EXCERPTED DATA →
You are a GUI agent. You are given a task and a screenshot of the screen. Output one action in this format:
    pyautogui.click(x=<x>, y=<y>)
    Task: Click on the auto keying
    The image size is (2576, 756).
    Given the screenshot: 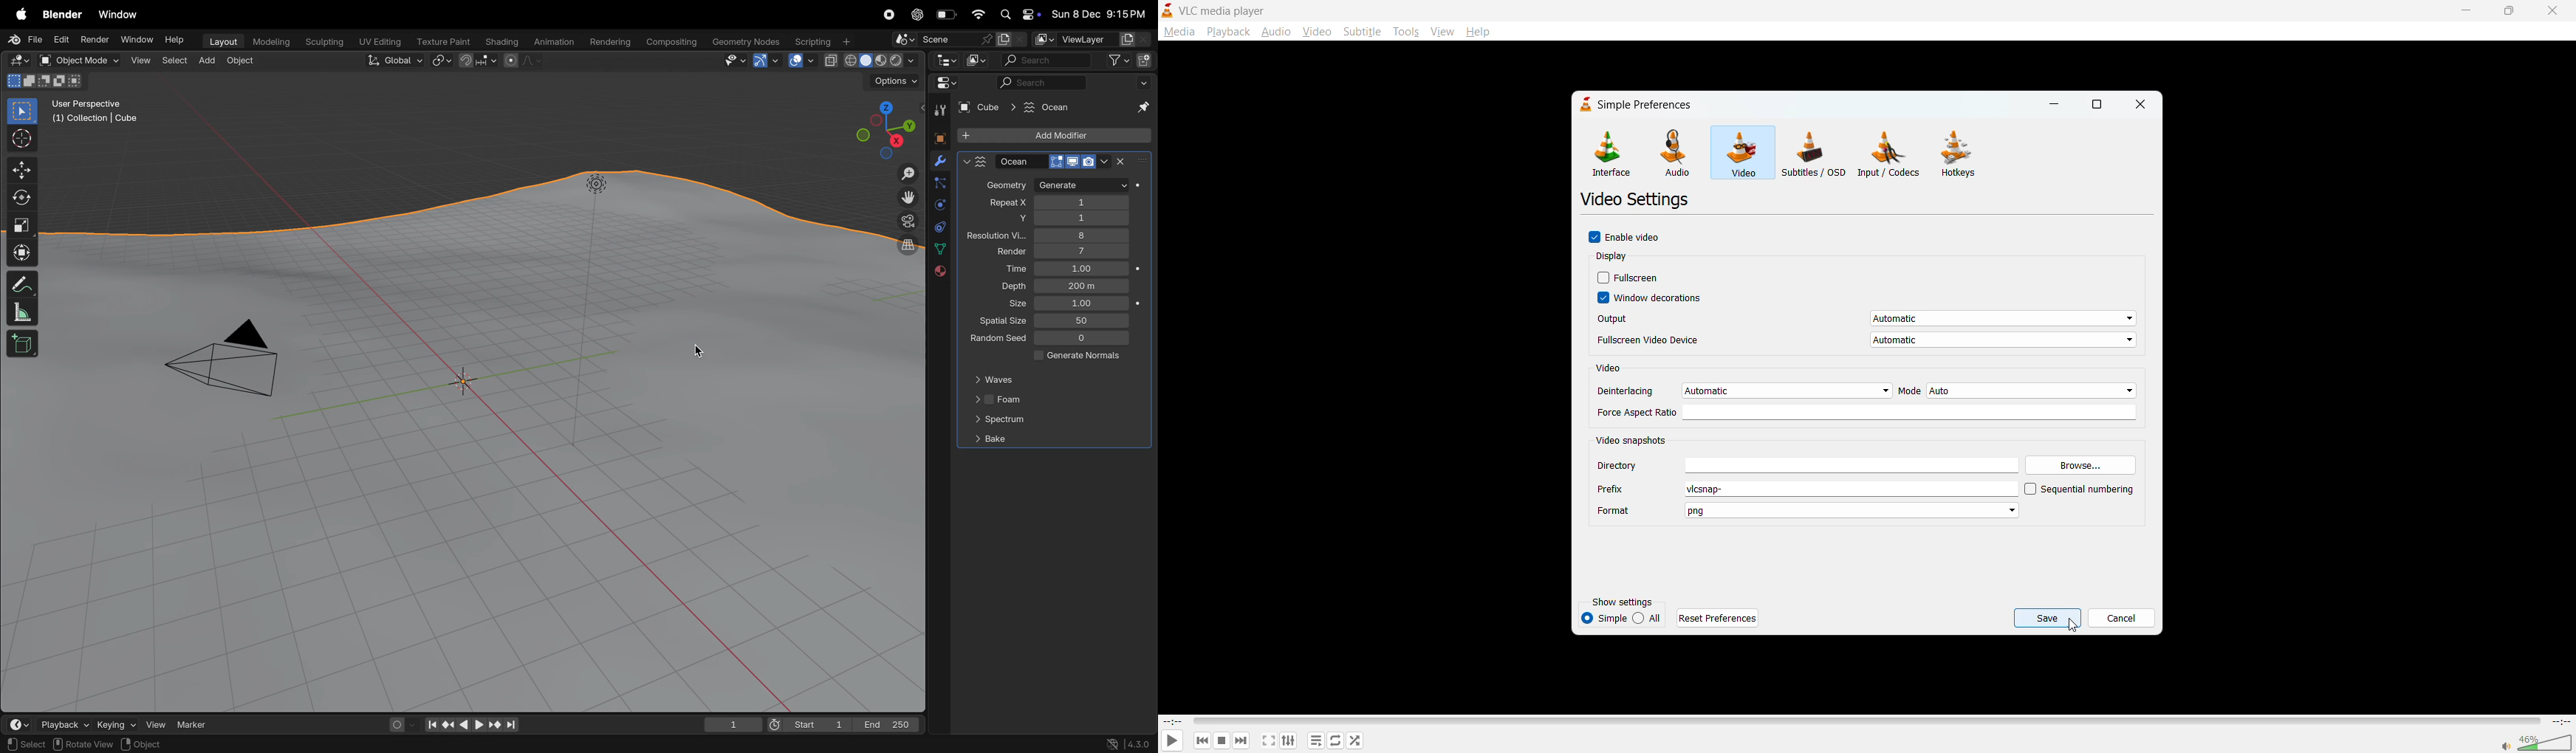 What is the action you would take?
    pyautogui.click(x=398, y=722)
    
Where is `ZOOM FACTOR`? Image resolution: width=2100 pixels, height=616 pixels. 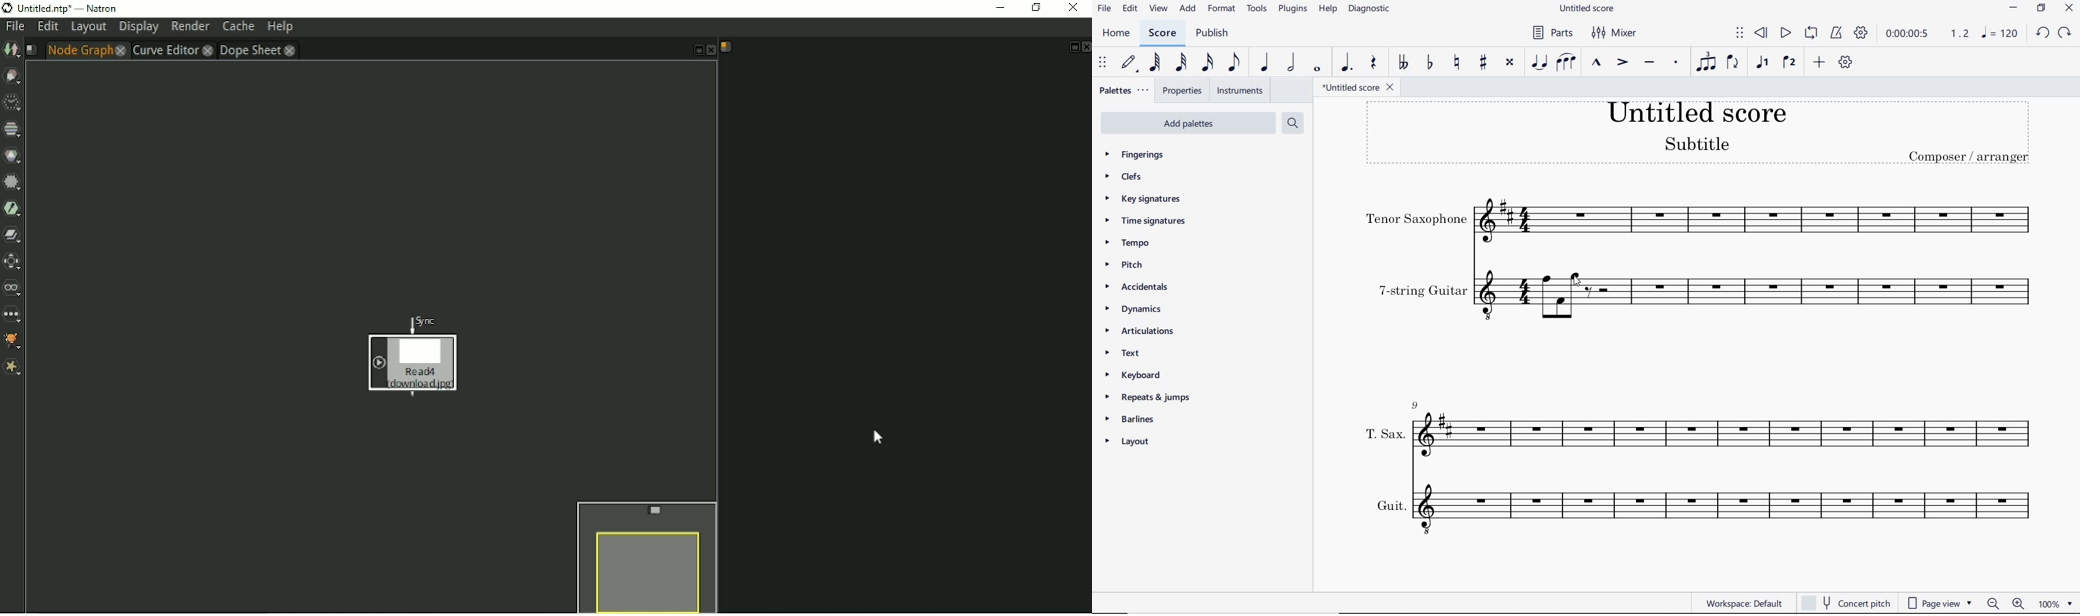
ZOOM FACTOR is located at coordinates (2057, 603).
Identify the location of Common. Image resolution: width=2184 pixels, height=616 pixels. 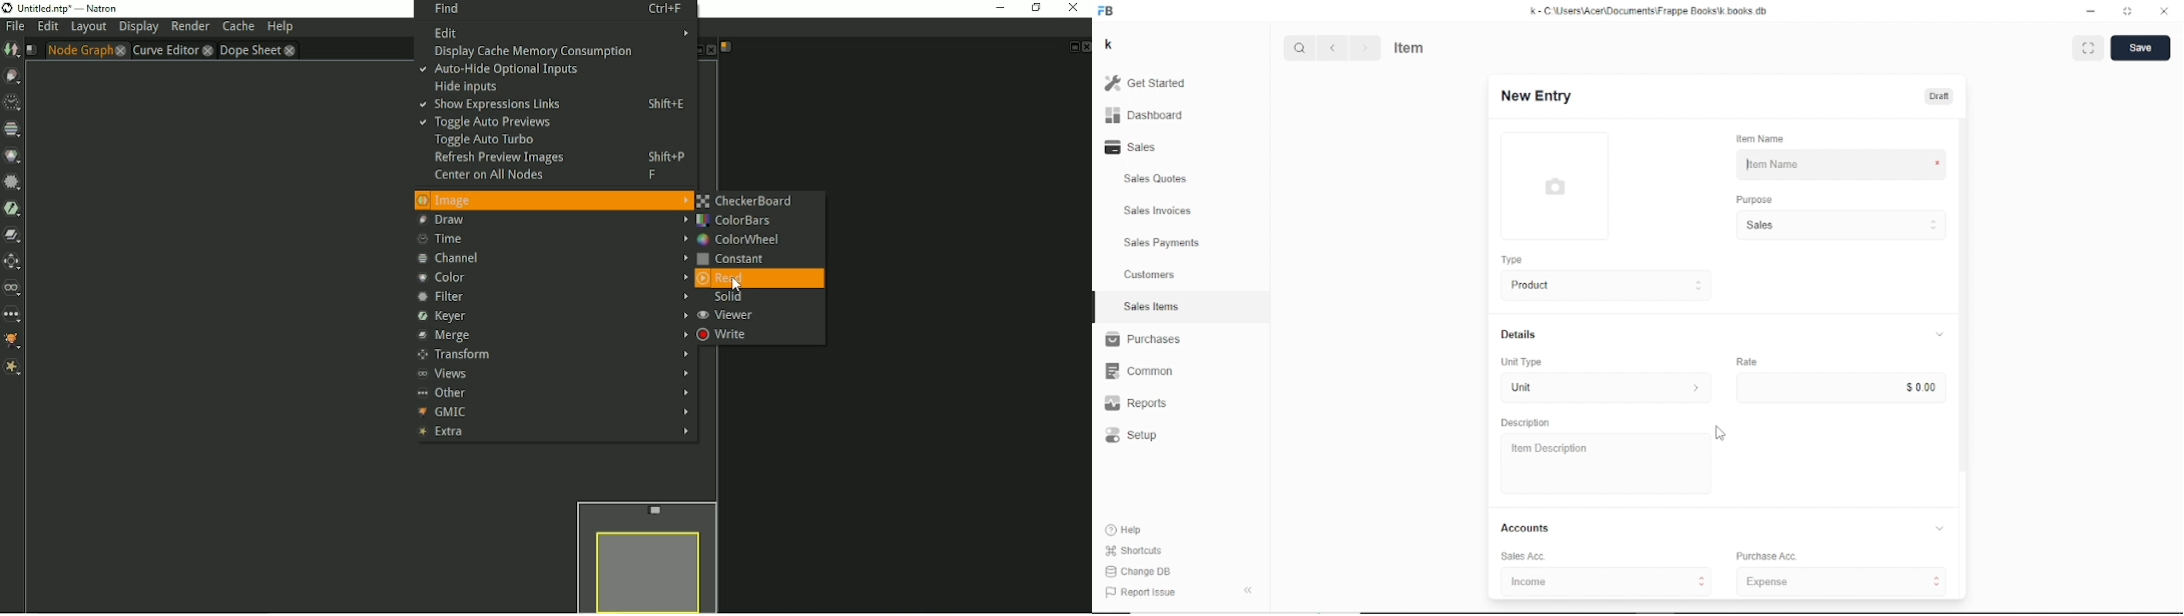
(1139, 372).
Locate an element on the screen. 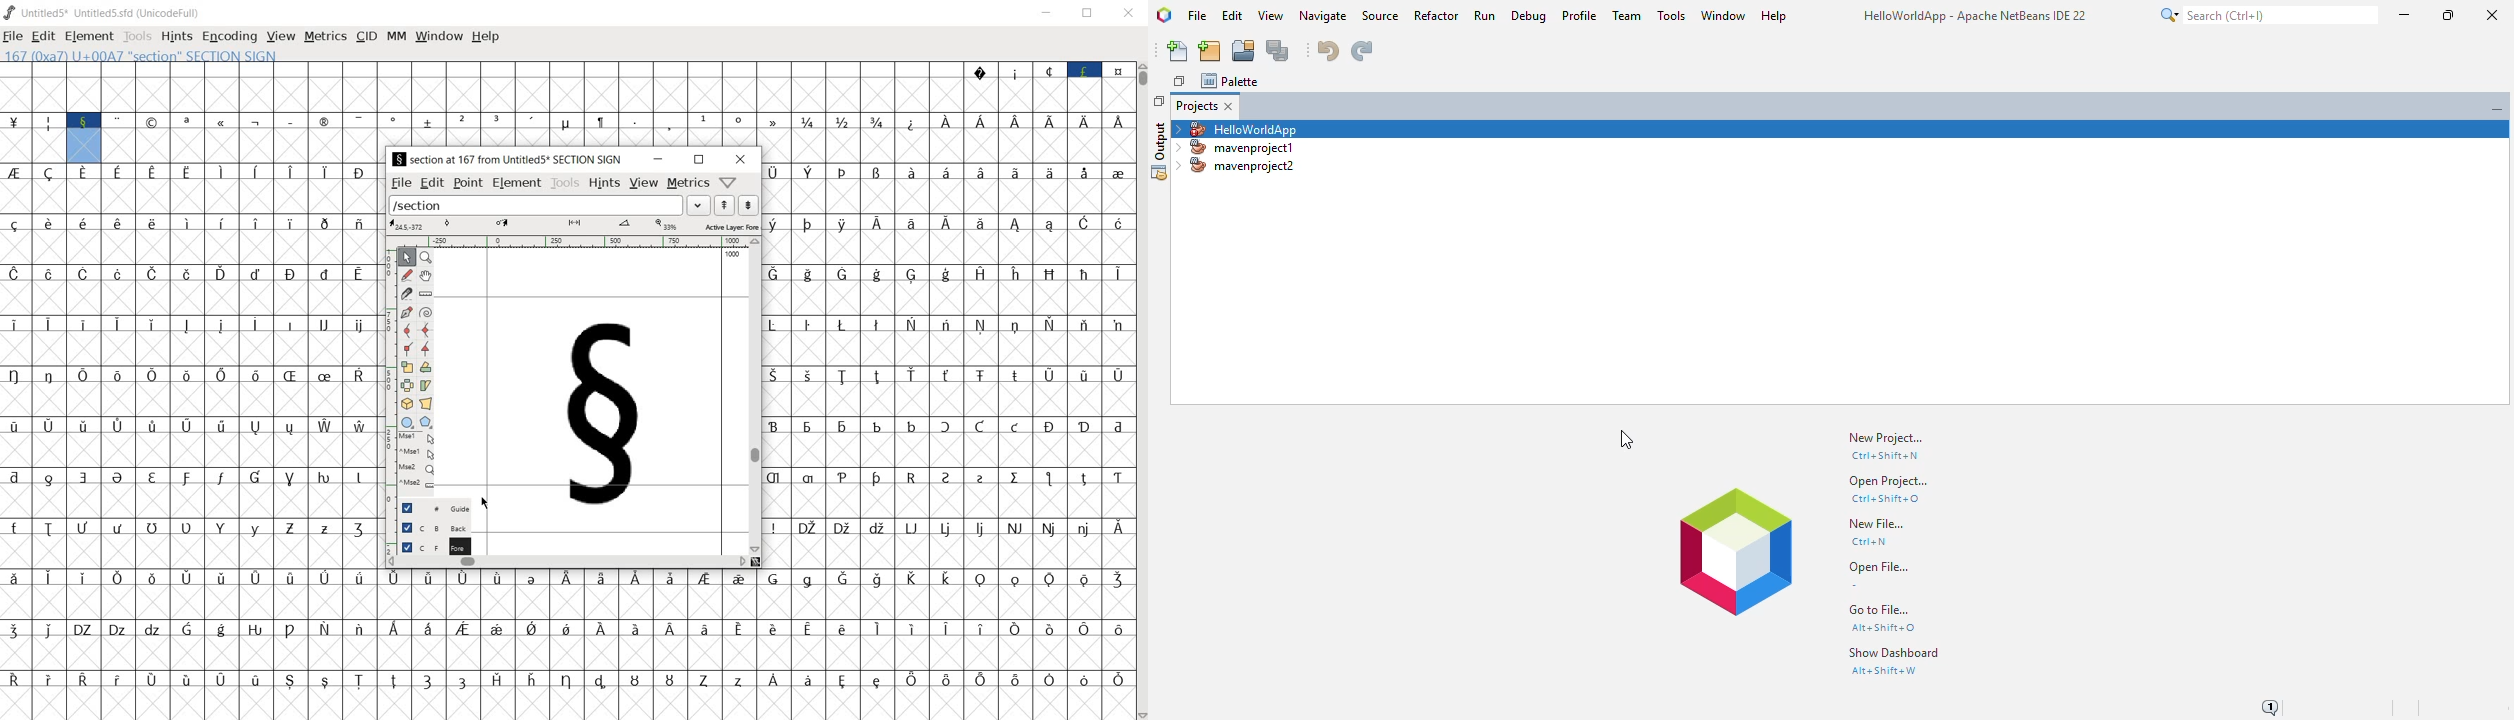  add a curve point always either horizontal or vertical is located at coordinates (427, 329).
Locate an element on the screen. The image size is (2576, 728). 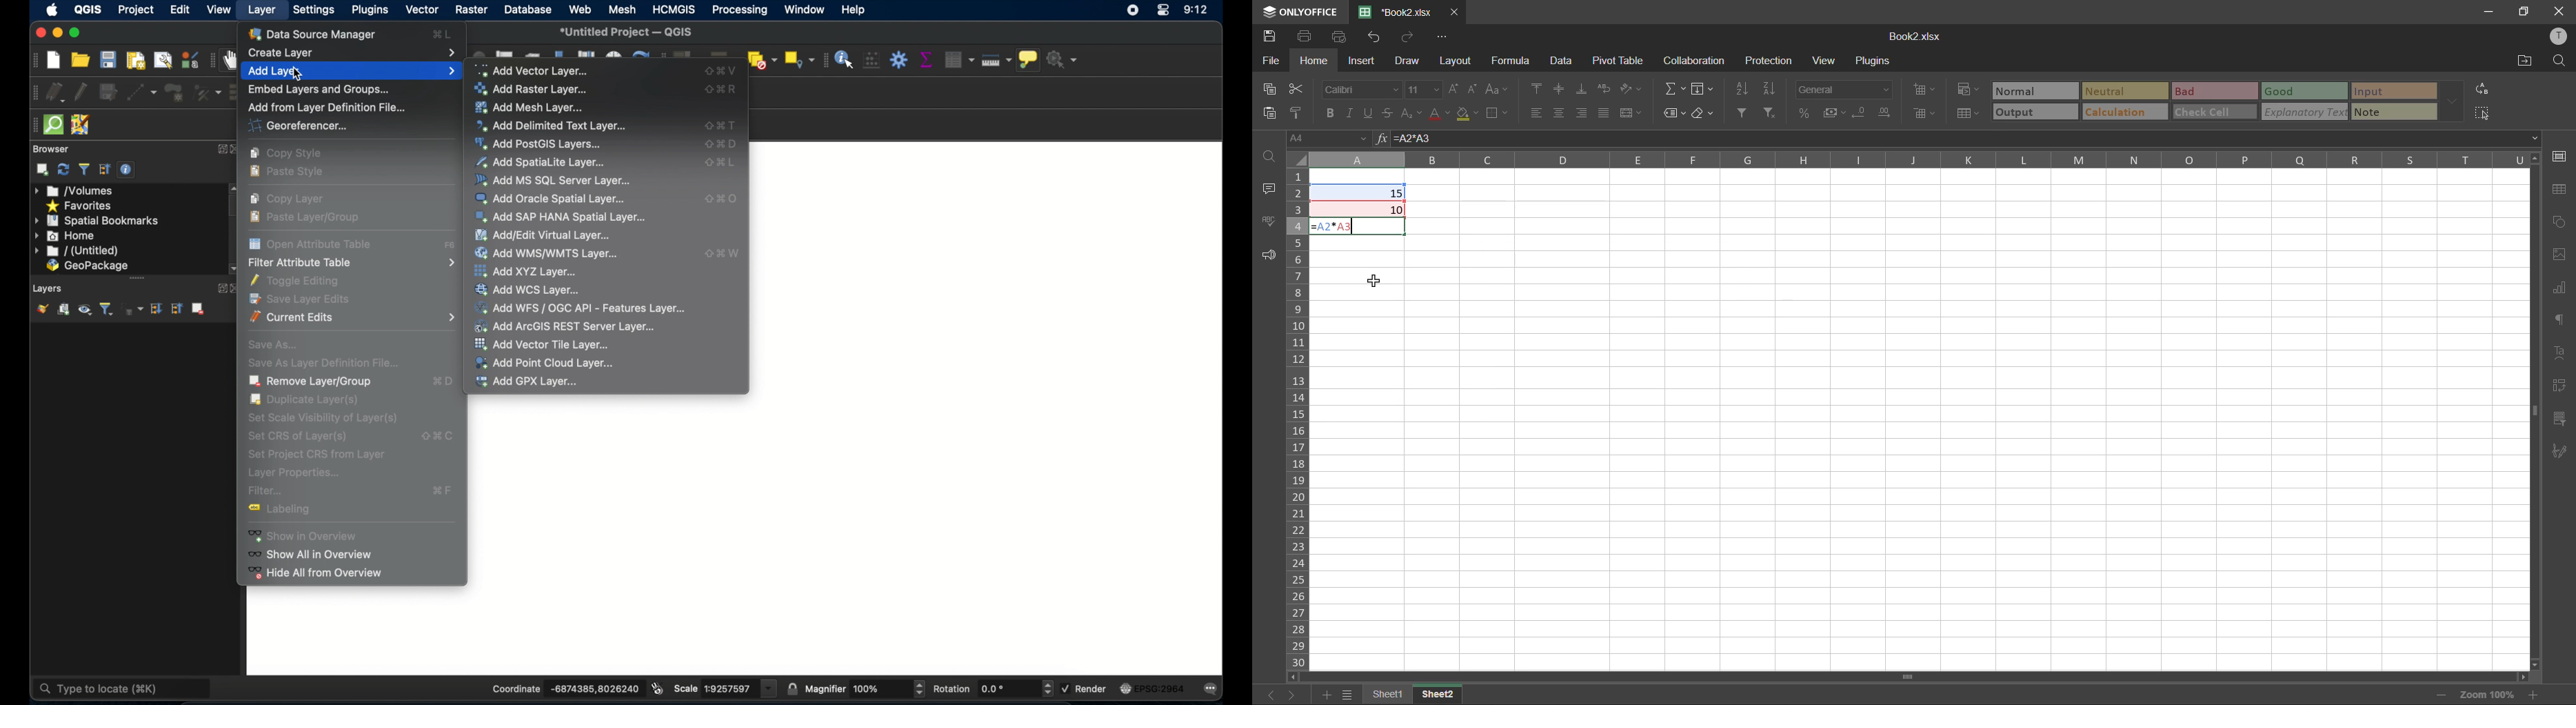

EXERCISE OBJECTIVE →
Rewrite the items from the line with "width=2100 pixels, height=616 pixels." to the line with "(1139, 372).", replacing "Image resolution" with "Screen resolution" and keeping everything else the same. Leave the pictures out of the answer.

IN RESPONSE →
Where is `ZOOM FACTOR`? Screen resolution: width=2100 pixels, height=616 pixels. 
ZOOM FACTOR is located at coordinates (2057, 603).
Identify the location of Common. Screen resolution: width=2184 pixels, height=616 pixels. 
(1139, 372).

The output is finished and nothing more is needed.